There are a number of factors that can cause a digital project to fail but our research shows the same types of issues crop up most often as blind spots for businesses. These areas should be carefully considered when embarking on new digital transformation projects: resourcing, budgeting, and the vision.

Poor team resourcing

Staff not being involved early enough in the project process, managers not setting out clear roles and responsibilities for teams and the IT department not being aligned with the wider company when rolling out digital projects were some of the most common reasons managers listed for digital project failure. Our research shows that over half of UK businesses have neglected to staff digital projects in the past.

Early staff involvement can make all the difference to the success of a digital project and senior level buy-in is arguably the most fundamental element for setting the tone and priority of any new undertaking.

A good starting point for any digital project is to ensure key stakeholders are fully aware of the importance it plays. In many cases digital solutions are essential, not only for providing better customer service and saving valuable time and resource, but also in safeguarding against security issues which have the potential to cost millions and destroy a company’s credibility if left unmanaged.

Budgeting

In addition to the blind spots businesses have when it comes to successfully implementing digital transformations, the research also shows that more than a third of UK businesses have undertaken digital projects without ring-fencing additional budget.
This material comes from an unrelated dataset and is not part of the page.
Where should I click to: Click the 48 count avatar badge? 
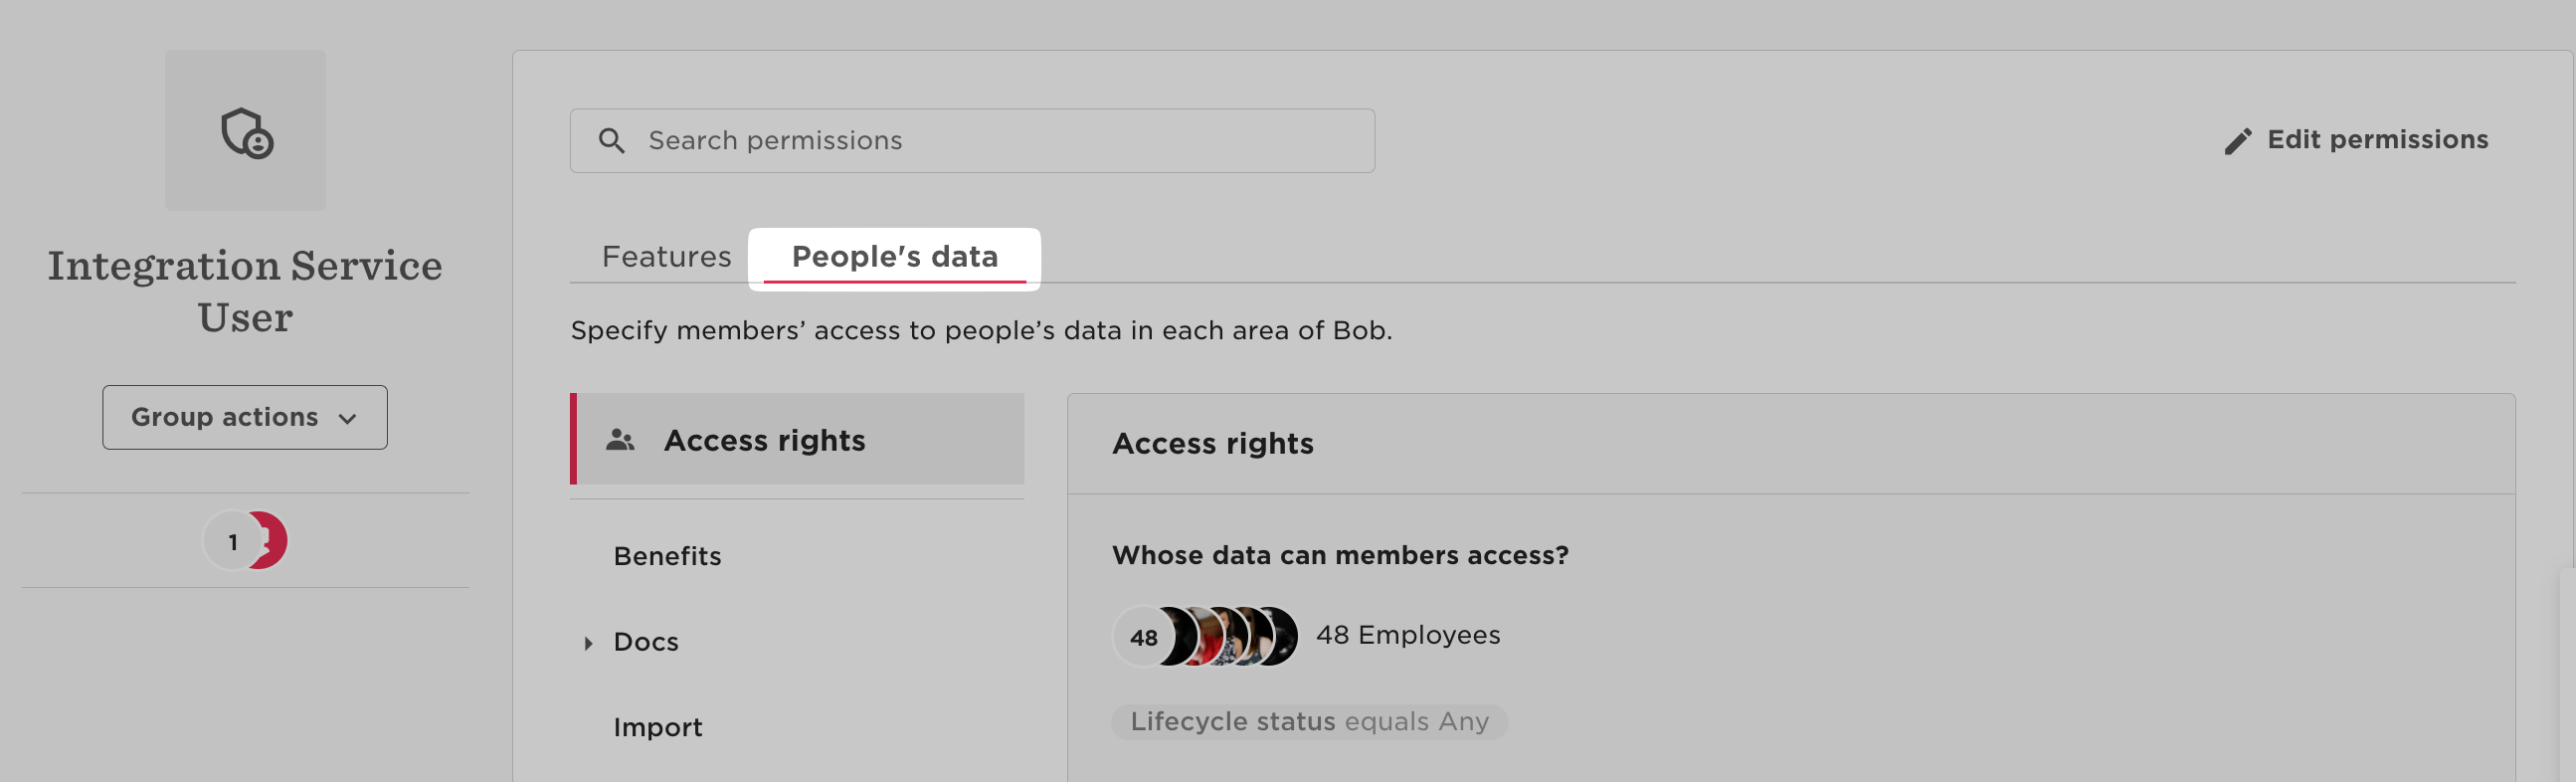(x=1143, y=637)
When essential works are needed and budgets are restricted, it can be helpful for teams to first analyse the key success criteria. Once you are able to outline a hierarchy of requirements, you can then evaluate what is achievable within a sliding budget scale and allocate funds accordingly.

Lack of vision

Teams lacking a clear vision and plan for a project, failing to scope activity properly before starting and trying to fit the business around a technology rather than the other way around were other root causes for digital project failure that business decision-makers listed in the our research.

Organisations work with a third party for all or part of the project management process for several reasons. That could be because they lack the expertise, time or resource to manage projects internally. As well as saving valuable internal resource, third party specialists can be helpful in sense-checking plans, filtering options, suggesting the most cost-effective options.

Managed services providers can secure deals the company might not otherwise have access to and can create a roadmap for project success. In most cases, third-party support pays for itself in the long run.